After working with hundreds of attorneys and building our practice from zero to 27+ attorneys and $16+ million in revenue, I’ve seen the same self-sabotaging behaviors show up again and again. In fact, I’ve caught myself falling into these traps too.
If your firm isn’t growing as fast as you’d like, you might be making one (or both) of these critical mistakes.
Mistake #1: Mistaking Activity for Progress
I had a partner once who was always “getting ready to get ready.” He spent countless hours building spreadsheets, creating models, and organizing meetings. He was constantly busy, working long hours, yet nothing substantial ever got done.
You might recognize this pattern in yourself or colleagues:
- Reading everything about growing your practice
- Listening to endless podcasts and attending conferences
- Hiring coaches and consultants
- …but never actually implementing anything meaningful
The culprit? Perfectionism.
“My reputation’s on the line. That’s my practice. That’s my work product. That’s my firm. It’s got to be done right.”
This mindset leads to micro-managing everything, including your own work, until nothing moves forward. That perfectionism is choking your growth.
There are plenty of psychological reasons behind perfectionism, but I don’t pretend to be an expert on those. What I do know is that if you’re waiting until something can be perfect before launching it, you’re sabotaging yourself.
You can call it quality control if you want, but most of the time, it’s just fear disguised as standards.
Mistake #2: Stopping Learning Until You’ve Implemented
The second deadly mistake is putting your learning on hold until you’ve implemented your current ideas.
This approach seems logical on the surface. After all, shouldn’t you finish what you’ve started before taking on new concepts? Absolutely not.
When I want to improve something in our practice, I immerse myself in intensive learning. I read everything I can find, attend conferences, network with colleagues, and follow every rabbit trail of information.

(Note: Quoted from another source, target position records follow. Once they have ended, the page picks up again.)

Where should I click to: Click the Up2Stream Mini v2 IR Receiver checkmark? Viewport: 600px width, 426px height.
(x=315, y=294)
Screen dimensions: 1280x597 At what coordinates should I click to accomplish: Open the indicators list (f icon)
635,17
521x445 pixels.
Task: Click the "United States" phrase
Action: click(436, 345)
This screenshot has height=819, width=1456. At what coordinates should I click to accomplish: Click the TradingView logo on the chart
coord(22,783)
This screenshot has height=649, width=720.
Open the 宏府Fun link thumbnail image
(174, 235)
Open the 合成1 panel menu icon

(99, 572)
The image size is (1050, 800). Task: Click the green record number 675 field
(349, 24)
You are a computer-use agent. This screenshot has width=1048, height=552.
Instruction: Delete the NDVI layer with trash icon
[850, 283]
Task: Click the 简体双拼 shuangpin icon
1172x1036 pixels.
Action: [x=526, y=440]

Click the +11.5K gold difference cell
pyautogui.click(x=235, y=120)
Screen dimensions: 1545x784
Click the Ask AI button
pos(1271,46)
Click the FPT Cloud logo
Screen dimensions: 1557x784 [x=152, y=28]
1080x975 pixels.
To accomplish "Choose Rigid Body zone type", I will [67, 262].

During this process, something magical happens. At some unpredictable moment – early or late in the process – a game-changing concept materializes. This breakthrough insight makes 95% of the other ideas I’ve accumulated unnecessary.
If I had stopped learning to focus solely on implementing my initial ideas, I would have missed this breakthrough entirely.
Why Continuous Learning Is Non-Negotiable
There are several reasons why you should never stop your learning process:
- Breakthrough Discovery: The most transformative ideas often emerge from immersive learning, not from careful step-by-step implementation.
- Idea Filtering: The more concepts you encounter, the better you become at identifying the vital few (1-2%) that will truly transform your practice. This is the 80/20 principle in action.
- Momentum: Learning creates intellectual momentum that drives implementation forward. When you stop learning, that momentum dies.
- Keeping Pace: The legal world is moving faster than ever, especially with AI advancements that change almost daily. The ability to rapidly assimilate new information has become a superpower for growing your practice.
If you stagnate and quit growing while focusing on perfectly implementing one or two things, you’ll find yourself stuck while the world races ahead.
The Path Forward
Instead of falling into these self-sabotaging patterns:
- Launch imperfect initiatives and improve them through iteration
- Never stop your learning process – especially when implementing
- Focus on identifying the few breakthrough ideas among the many
- Maintain momentum through continuous growth
Remember, the most successful lawyers aren’t those who execute perfectly – they’re those who execute consistently while constantly evolving their approach.